Begin Recorded information

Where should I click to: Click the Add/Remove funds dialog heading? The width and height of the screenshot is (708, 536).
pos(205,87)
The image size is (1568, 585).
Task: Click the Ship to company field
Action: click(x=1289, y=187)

End Recorded information

### Problem to work on
Retype each of the items above, reproducing every character without alteration.

### Completed task
Where should I click to: Click the Add/Remove funds dialog heading? The width and height of the screenshot is (708, 536).
pos(205,87)
The image size is (1568, 585).
Task: Click the Ship to company field
Action: click(x=1289, y=187)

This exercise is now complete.